What is expected: Transcribe all records, preserving every character.

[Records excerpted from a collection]
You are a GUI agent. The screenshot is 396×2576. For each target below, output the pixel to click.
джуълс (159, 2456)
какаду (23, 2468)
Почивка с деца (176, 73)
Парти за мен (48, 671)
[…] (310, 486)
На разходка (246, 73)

Solved exercise:
You are a GUI agent. The screenshot is 396×2576. For each target below, output the pixel to click.
джуълс (159, 2456)
какаду (23, 2468)
Почивка с деца (176, 73)
Парти за мен (48, 671)
[…] (310, 486)
На разходка (246, 73)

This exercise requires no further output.